BEGIN Available records

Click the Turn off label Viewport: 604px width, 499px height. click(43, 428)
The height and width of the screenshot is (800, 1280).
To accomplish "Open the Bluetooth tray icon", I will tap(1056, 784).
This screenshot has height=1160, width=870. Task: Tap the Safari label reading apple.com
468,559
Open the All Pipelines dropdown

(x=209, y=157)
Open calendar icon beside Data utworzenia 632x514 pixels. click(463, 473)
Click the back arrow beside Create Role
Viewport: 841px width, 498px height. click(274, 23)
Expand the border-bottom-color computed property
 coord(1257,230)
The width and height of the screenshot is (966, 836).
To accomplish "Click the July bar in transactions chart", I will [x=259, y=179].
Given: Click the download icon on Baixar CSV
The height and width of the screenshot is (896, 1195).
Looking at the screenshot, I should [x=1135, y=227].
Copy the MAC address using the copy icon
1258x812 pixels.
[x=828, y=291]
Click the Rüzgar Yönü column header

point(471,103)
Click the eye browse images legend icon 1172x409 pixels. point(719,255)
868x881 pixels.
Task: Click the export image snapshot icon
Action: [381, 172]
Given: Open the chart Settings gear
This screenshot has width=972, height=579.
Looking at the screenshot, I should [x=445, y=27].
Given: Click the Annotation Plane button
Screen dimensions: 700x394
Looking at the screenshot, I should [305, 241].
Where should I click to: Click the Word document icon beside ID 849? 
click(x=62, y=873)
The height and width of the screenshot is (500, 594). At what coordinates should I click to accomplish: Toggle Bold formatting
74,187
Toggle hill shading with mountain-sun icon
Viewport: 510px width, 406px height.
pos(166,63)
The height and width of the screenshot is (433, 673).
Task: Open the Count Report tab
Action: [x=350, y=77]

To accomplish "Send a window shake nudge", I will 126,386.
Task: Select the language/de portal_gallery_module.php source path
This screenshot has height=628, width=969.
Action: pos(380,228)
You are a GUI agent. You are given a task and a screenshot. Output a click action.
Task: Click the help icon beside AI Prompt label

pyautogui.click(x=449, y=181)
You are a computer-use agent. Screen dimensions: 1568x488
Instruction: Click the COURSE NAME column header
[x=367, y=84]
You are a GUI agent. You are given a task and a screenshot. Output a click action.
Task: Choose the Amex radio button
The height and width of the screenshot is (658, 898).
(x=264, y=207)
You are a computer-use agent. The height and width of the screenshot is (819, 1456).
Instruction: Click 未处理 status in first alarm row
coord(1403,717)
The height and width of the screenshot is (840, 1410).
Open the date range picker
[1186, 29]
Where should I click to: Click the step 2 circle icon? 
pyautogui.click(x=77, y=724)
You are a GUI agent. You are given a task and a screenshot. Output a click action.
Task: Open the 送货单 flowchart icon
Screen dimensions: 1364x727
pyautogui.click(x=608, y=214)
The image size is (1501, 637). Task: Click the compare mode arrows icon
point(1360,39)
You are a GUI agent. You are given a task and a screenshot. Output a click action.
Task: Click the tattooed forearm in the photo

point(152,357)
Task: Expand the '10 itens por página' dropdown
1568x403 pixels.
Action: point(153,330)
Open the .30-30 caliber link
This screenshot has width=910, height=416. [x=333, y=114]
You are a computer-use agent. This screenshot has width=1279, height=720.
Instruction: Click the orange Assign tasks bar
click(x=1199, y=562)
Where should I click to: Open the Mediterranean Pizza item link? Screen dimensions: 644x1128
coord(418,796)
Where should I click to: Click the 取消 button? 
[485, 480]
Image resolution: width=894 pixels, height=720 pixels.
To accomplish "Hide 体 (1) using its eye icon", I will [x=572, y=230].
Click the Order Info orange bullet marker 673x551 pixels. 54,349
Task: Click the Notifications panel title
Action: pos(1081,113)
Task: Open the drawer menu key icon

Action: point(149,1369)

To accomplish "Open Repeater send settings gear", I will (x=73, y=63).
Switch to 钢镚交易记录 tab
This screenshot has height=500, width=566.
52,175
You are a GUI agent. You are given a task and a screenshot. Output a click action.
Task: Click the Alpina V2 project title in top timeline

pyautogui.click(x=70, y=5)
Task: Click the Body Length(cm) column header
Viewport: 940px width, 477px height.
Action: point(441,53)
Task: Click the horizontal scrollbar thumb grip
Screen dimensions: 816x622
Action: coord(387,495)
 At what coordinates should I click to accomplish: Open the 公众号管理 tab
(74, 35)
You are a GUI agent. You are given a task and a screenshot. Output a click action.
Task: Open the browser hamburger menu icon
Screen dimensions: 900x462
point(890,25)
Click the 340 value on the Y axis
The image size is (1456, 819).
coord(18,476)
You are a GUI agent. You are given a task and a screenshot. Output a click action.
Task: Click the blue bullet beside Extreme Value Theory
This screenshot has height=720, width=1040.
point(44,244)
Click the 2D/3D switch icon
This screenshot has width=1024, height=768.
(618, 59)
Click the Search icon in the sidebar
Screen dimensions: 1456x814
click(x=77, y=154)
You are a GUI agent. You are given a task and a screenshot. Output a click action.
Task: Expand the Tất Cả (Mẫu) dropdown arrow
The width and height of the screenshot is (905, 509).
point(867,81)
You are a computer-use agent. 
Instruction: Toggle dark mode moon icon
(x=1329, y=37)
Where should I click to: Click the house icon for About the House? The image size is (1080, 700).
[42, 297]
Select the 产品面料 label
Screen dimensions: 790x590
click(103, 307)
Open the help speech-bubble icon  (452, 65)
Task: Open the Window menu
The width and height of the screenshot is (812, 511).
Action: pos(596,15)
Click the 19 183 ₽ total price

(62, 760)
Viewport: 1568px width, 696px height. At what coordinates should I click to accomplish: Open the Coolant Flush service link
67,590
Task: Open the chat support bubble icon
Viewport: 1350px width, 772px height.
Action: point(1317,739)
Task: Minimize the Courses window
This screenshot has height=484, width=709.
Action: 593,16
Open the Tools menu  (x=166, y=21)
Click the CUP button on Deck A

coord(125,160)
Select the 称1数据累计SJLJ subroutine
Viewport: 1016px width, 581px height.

END Available records

* [What you will do]: For the lines above, output exactly those from the line containing "Viewport: 940px width, 477px height." through the line containing "Task: Click the blue", and skip the others.

* [Problem solution]:
Viewport: 940px width, 477px height.
Action: point(441,53)
Task: Click the horizontal scrollbar thumb grip
Screen dimensions: 816x622
Action: coord(387,495)
 At what coordinates should I click to accomplish: Open the 公众号管理 tab
(74, 35)
You are a GUI agent. You are given a task and a screenshot. Output a click action.
Task: Open the browser hamburger menu icon
Screen dimensions: 900x462
point(890,25)
Click the 340 value on the Y axis
The image size is (1456, 819).
coord(18,476)
You are a GUI agent. You are given a task and a screenshot. Output a click action.
Task: Click the blue bullet beside Extreme Value Theory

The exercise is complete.